#### [Direction]
Please write out every line of the data below again, requests included, and shift each coordinate in the answers up by 121. Leave the pictures out.

(Pointing records for screenshots and pages)
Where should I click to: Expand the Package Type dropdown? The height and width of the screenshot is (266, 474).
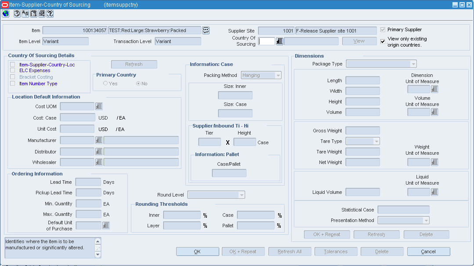click(x=413, y=64)
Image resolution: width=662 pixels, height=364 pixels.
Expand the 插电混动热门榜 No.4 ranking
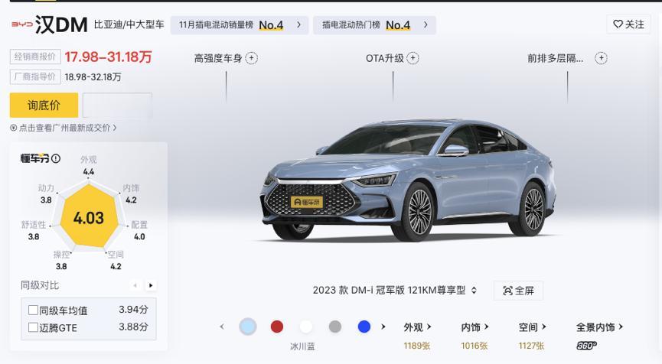(374, 25)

#### [Exercise response]
Where should I click to: Expand the Package Type dropdown? The height and width of the screenshot is (266, 474).
click(x=534, y=185)
Image resolution: width=662 pixels, height=364 pixels.
Expand the 插电混动热门榜 No.4 ranking
(495, 146)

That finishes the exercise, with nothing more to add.